What is required — Output, verbatim and without pictures, the lines from the first line of the listing through the line containing "Task: Click the backpack's".

Material for this exercise —
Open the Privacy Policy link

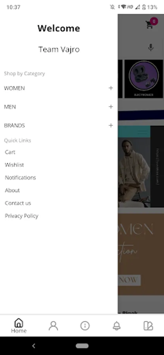pos(22,216)
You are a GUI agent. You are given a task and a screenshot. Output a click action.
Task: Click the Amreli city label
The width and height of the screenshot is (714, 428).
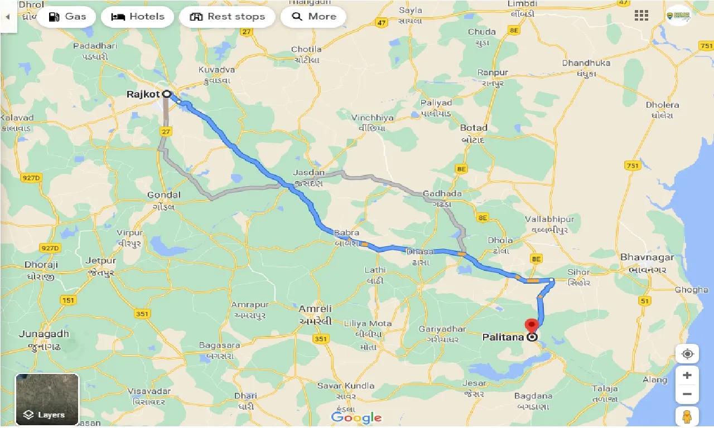pyautogui.click(x=315, y=309)
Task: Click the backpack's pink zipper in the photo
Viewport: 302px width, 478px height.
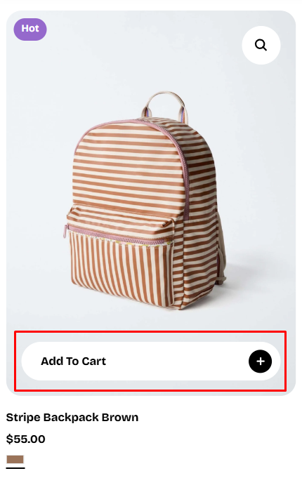Action: (116, 237)

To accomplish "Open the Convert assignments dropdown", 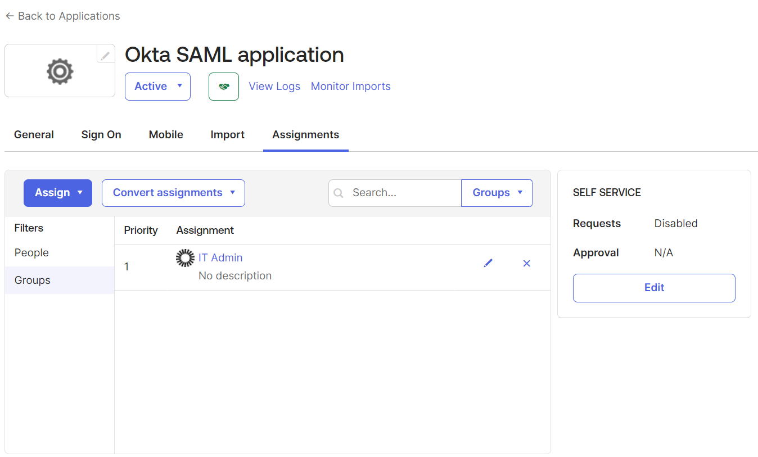I will pos(173,193).
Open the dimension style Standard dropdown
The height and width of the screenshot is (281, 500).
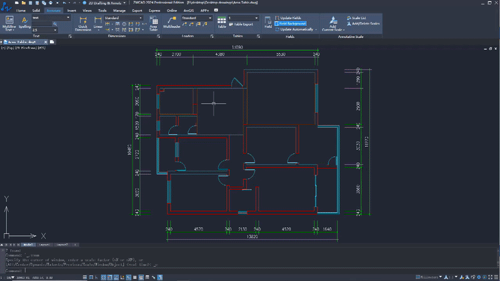click(140, 18)
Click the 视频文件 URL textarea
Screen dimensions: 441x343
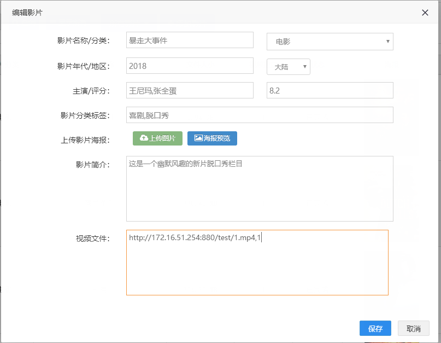pos(257,263)
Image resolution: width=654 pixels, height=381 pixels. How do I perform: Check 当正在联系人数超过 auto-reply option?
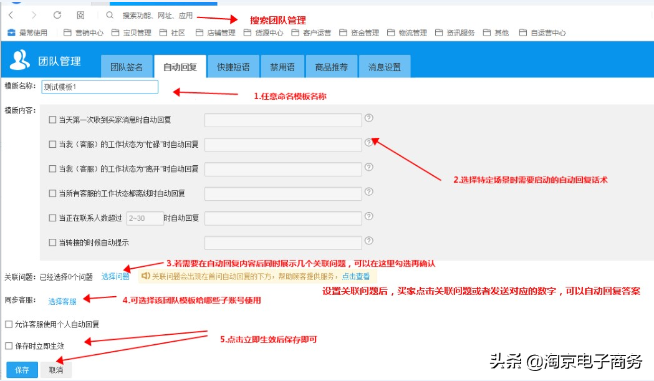[x=52, y=218]
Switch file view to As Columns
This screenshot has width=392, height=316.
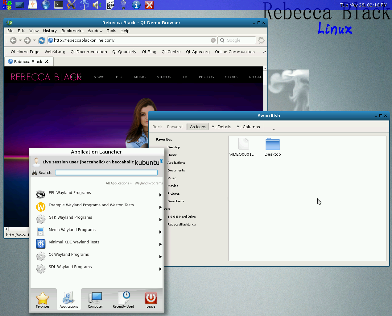248,127
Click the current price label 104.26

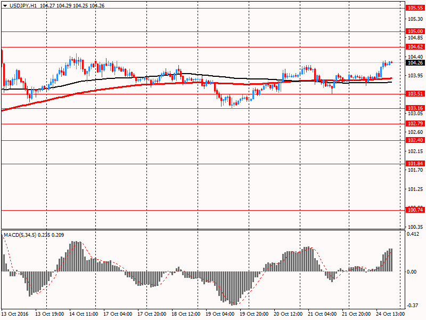tap(414, 62)
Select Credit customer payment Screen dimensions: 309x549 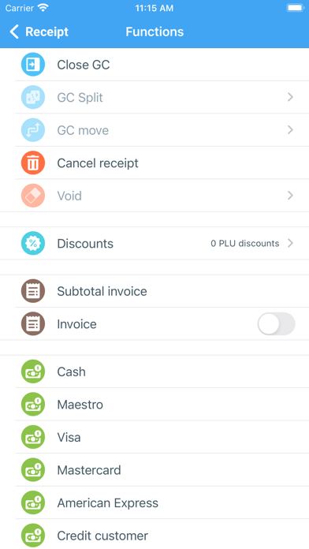(x=155, y=534)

Result of this task —
Open the Privacy Policy link

pos(22,216)
You are a GUI agent. You are given a task and a screenshot. Output a click action.
Task: Click the Amreli city label
The width and height of the screenshot is (714, 428).
pyautogui.click(x=315, y=309)
Task: Click the backpack's pink zipper in the photo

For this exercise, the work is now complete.